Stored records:
- Opening Delimiter -

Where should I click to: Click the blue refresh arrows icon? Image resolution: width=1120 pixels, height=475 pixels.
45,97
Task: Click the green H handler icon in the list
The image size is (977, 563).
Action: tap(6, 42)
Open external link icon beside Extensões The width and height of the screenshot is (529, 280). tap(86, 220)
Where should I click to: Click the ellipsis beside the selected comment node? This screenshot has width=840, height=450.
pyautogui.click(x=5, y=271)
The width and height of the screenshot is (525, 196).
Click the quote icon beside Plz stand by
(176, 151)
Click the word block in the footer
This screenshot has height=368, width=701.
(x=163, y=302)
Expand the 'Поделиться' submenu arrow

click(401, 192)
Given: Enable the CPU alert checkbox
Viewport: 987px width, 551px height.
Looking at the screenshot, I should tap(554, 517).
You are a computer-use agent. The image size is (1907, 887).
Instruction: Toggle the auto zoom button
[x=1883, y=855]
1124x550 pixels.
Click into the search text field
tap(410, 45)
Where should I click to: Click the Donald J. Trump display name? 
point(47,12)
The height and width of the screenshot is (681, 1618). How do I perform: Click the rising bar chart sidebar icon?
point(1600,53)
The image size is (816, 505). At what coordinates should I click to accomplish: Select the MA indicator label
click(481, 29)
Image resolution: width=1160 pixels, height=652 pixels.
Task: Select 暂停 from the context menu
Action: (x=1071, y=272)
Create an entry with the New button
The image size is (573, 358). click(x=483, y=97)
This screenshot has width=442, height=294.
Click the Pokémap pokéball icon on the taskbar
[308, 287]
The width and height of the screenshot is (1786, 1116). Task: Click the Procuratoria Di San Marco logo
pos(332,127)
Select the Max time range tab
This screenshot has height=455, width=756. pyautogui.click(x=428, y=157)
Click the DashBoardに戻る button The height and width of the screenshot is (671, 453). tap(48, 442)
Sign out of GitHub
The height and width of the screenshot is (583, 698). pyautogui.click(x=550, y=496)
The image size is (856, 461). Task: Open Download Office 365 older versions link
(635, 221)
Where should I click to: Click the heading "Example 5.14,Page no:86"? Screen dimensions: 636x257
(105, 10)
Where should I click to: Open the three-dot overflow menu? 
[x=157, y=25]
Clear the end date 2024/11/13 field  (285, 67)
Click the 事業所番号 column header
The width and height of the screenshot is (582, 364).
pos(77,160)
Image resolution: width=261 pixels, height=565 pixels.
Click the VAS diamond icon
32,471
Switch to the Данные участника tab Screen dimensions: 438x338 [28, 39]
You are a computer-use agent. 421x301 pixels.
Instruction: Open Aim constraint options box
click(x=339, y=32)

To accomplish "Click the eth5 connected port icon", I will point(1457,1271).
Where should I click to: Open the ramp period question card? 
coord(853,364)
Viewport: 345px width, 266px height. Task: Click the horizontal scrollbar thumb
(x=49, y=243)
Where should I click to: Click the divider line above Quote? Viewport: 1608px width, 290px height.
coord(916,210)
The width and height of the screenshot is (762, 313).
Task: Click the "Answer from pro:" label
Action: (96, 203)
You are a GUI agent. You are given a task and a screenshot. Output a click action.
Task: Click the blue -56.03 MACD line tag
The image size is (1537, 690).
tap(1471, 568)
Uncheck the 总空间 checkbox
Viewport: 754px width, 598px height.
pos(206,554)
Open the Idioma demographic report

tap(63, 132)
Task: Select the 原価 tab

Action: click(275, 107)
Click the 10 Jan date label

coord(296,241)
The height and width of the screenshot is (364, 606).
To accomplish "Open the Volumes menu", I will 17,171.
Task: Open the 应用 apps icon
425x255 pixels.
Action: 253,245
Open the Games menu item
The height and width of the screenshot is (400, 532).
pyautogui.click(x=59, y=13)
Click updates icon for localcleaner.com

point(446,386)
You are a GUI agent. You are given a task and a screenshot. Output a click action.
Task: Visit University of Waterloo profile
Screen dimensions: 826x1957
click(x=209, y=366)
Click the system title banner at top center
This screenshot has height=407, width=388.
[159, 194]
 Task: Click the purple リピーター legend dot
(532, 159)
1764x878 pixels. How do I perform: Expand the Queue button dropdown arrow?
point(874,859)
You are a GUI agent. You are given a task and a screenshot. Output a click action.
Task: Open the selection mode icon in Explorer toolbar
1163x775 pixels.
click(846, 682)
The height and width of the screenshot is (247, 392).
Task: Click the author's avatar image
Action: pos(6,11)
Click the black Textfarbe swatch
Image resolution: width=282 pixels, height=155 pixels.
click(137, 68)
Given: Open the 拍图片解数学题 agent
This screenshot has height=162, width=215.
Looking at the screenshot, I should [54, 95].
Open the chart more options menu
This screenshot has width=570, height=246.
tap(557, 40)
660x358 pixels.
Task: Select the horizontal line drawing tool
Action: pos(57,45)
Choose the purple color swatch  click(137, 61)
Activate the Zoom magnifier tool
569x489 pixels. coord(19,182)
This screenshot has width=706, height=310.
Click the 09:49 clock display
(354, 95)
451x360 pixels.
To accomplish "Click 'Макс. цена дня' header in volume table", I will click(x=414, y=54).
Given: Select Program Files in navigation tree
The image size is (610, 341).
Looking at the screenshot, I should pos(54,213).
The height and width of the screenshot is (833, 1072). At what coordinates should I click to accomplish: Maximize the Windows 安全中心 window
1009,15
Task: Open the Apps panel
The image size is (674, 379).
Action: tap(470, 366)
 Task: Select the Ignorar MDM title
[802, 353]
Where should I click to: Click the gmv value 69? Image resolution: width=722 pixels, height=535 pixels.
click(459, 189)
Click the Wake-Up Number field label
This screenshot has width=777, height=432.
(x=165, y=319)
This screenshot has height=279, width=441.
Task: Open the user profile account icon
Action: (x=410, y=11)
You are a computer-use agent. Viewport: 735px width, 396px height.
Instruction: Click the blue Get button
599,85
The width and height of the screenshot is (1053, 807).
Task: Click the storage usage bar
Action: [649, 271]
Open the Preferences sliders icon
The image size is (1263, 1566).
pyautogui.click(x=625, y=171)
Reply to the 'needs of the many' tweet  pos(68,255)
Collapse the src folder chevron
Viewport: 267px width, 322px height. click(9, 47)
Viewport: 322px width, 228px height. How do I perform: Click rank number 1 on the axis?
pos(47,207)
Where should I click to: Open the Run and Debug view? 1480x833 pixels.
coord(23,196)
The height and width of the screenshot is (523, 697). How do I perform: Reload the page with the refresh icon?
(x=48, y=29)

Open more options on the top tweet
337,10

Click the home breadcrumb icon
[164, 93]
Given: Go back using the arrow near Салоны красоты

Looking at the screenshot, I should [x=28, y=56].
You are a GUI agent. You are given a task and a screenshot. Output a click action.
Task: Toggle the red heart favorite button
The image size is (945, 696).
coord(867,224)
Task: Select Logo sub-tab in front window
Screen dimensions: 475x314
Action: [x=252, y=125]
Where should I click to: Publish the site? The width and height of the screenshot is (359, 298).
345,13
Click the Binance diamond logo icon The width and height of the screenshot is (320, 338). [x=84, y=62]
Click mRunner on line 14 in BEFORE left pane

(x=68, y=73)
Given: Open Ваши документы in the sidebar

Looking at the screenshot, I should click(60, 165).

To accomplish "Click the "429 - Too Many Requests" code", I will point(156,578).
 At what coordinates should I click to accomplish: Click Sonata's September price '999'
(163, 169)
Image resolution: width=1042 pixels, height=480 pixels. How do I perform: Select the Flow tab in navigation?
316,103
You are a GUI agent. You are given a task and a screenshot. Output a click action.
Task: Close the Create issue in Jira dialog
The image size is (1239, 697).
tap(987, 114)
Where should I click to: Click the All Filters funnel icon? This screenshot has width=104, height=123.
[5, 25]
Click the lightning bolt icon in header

- Closing Delimiter -

## Exercise goal
Please print the data above exactly as it appears.

## Output below
Where should I click to: Click the blue refresh arrows icon? Image resolution: width=1120 pixels, height=475 pixels.
45,97
Task: Click the green H handler icon in the list
The image size is (977, 563).
Action: tap(6, 42)
Open external link icon beside Extensões The width and height of the screenshot is (529, 280). tap(86, 220)
Where should I click to: Click the ellipsis beside the selected comment node? This screenshot has width=840, height=450.
pyautogui.click(x=5, y=271)
The width and height of the screenshot is (525, 196).
Click the quote icon beside Plz stand by
(176, 151)
Click the word block in the footer
This screenshot has height=368, width=701.
(x=163, y=302)
Expand the 'Поделиться' submenu arrow

click(401, 192)
Given: Enable the CPU alert checkbox
Viewport: 987px width, 551px height.
Looking at the screenshot, I should tap(554, 517).
You are a computer-use agent. The image size is (1907, 887).
Instruction: Toggle the auto zoom button
[x=1883, y=855]
1124x550 pixels.
Click into the search text field
tap(410, 45)
Where should I click to: Click the Donald J. Trump display name? 
point(47,12)
The height and width of the screenshot is (681, 1618). How do I perform: Click the rising bar chart sidebar icon?
point(1600,53)
The image size is (816, 505). At what coordinates should I click to accomplish: Select the MA indicator label
click(481, 29)
Image resolution: width=1160 pixels, height=652 pixels.
Task: Select 暂停 from the context menu
Action: (x=1071, y=272)
Create an entry with the New button
The image size is (573, 358). click(x=483, y=97)
This screenshot has width=442, height=294.
Click the Pokémap pokéball icon on the taskbar
[308, 287]
The width and height of the screenshot is (1786, 1116). Task: Click the Procuratoria Di San Marco logo
pos(332,127)
Select the Max time range tab
This screenshot has height=455, width=756. pyautogui.click(x=428, y=157)
Click the DashBoardに戻る button The height and width of the screenshot is (671, 453). tap(48, 442)
Sign out of GitHub
The height and width of the screenshot is (583, 698). pyautogui.click(x=550, y=496)
The image size is (856, 461). Task: Open Download Office 365 older versions link
(635, 221)
Where should I click to: Click the heading "Example 5.14,Page no:86"? Screen dimensions: 636x257
(105, 10)
Where should I click to: Open the three-dot overflow menu? 
[x=157, y=25]
Clear the end date 2024/11/13 field  (285, 67)
Click the 事業所番号 column header
The width and height of the screenshot is (582, 364).
pos(77,160)
Image resolution: width=261 pixels, height=565 pixels.
Click the VAS diamond icon
32,471
Switch to the Данные участника tab Screen dimensions: 438x338 [28, 39]
You are a computer-use agent. 421x301 pixels.
Instruction: Open Aim constraint options box
click(x=339, y=32)

To accomplish "Click the eth5 connected port icon", I will point(1457,1271).
Where should I click to: Open the ramp period question card? 
coord(853,364)
Viewport: 345px width, 266px height. Task: Click the horizontal scrollbar thumb
(x=49, y=243)
Where should I click to: Click the divider line above Quote? Viewport: 1608px width, 290px height.
coord(916,210)
The width and height of the screenshot is (762, 313).
Task: Click the "Answer from pro:" label
Action: (96, 203)
You are a GUI agent. You are given a task and a screenshot. Output a click action.
Task: Click the blue -56.03 MACD line tag
The image size is (1537, 690).
tap(1471, 568)
Uncheck the 总空间 checkbox
Viewport: 754px width, 598px height.
pos(206,554)
Open the Idioma demographic report

tap(63, 132)
Task: Select the 原価 tab

Action: click(275, 107)
Click the 10 Jan date label

coord(296,241)
The height and width of the screenshot is (364, 606).
To accomplish "Open the Volumes menu", I will 17,171.
Task: Open the 应用 apps icon
425x255 pixels.
Action: 253,245
Open the Games menu item
The height and width of the screenshot is (400, 532).
pyautogui.click(x=59, y=13)
Click updates icon for localcleaner.com

point(446,386)
You are a GUI agent. You are given a task and a screenshot. Output a click action.
Task: Visit University of Waterloo profile
Screen dimensions: 826x1957
click(x=209, y=366)
Click the system title banner at top center
This screenshot has height=407, width=388.
[159, 194]
 Task: Click the purple リピーター legend dot
(532, 159)
1764x878 pixels. How do I perform: Expand the Queue button dropdown arrow?
point(874,859)
You are a GUI agent. You are given a task and a screenshot. Output a click action.
Task: Open the selection mode icon in Explorer toolbar
1163x775 pixels.
click(846, 682)
The height and width of the screenshot is (247, 392).
Task: Click the author's avatar image
Action: pos(6,11)
Click the black Textfarbe swatch
Image resolution: width=282 pixels, height=155 pixels.
click(137, 68)
Given: Open the 拍图片解数学题 agent
This screenshot has height=162, width=215.
Looking at the screenshot, I should [54, 95].
Open the chart more options menu
This screenshot has width=570, height=246.
tap(557, 40)
660x358 pixels.
Task: Select the horizontal line drawing tool
Action: pos(57,45)
Choose the purple color swatch  click(137, 61)
Activate the Zoom magnifier tool
569x489 pixels. coord(19,182)
This screenshot has width=706, height=310.
Click the 09:49 clock display
(354, 95)
451x360 pixels.
To accomplish "Click 'Макс. цена дня' header in volume table", I will click(x=414, y=54).
Given: Select Program Files in navigation tree
The image size is (610, 341).
Looking at the screenshot, I should pos(54,213).
The height and width of the screenshot is (833, 1072). At what coordinates should I click to accomplish: Maximize the Windows 安全中心 window
1009,15
Task: Open the Apps panel
The image size is (674, 379).
Action: tap(470, 366)
 Task: Select the Ignorar MDM title
[802, 353]
Where should I click to: Click the gmv value 69? Image resolution: width=722 pixels, height=535 pixels.
click(459, 189)
Click the Wake-Up Number field label
This screenshot has width=777, height=432.
(x=165, y=319)
This screenshot has height=279, width=441.
Task: Open the user profile account icon
Action: (x=410, y=11)
You are a computer-use agent. Viewport: 735px width, 396px height.
Instruction: Click the blue Get button
599,85
The width and height of the screenshot is (1053, 807).
Task: Click the storage usage bar
Action: [649, 271]
Open the Preferences sliders icon
The image size is (1263, 1566).
pyautogui.click(x=625, y=171)
Reply to the 'needs of the many' tweet  pos(68,255)
Collapse the src folder chevron
Viewport: 267px width, 322px height. click(9, 47)
Viewport: 322px width, 228px height. How do I perform: Click rank number 1 on the axis?
pos(47,207)
Where should I click to: Open the Run and Debug view? 1480x833 pixels.
coord(23,196)
The height and width of the screenshot is (523, 697). How do I perform: Reload the page with the refresh icon?
(x=48, y=29)

Open more options on the top tweet
337,10

Click the home breadcrumb icon
[164, 93]
Given: Go back using the arrow near Салоны красоты

Looking at the screenshot, I should [x=28, y=56].
You are a GUI agent. You are given a task and a screenshot. Output a click action.
Task: Toggle the red heart favorite button
The image size is (945, 696).
coord(867,224)
Task: Select Logo sub-tab in front window
Screen dimensions: 475x314
Action: [x=252, y=125]
Where should I click to: Publish the site? The width and height of the screenshot is (359, 298).
345,13
Click the Binance diamond logo icon The width and height of the screenshot is (320, 338). [x=84, y=62]
Click mRunner on line 14 in BEFORE left pane

(x=68, y=73)
Given: Open Ваши документы in the sidebar

Looking at the screenshot, I should click(60, 165).

To accomplish "Click the "429 - Too Many Requests" code", I will point(156,578).
 At what coordinates should I click to accomplish: Click Sonata's September price '999'
(163, 169)
Image resolution: width=1042 pixels, height=480 pixels. How do I perform: Select the Flow tab in navigation?
316,103
You are a GUI agent. You are given a task and a screenshot. Output a click action.
Task: Close the Create issue in Jira dialog
The image size is (1239, 697).
tap(987, 114)
Where should I click to: Click the All Filters funnel icon? This screenshot has width=104, height=123.
[5, 25]
Click the lightning bolt icon in header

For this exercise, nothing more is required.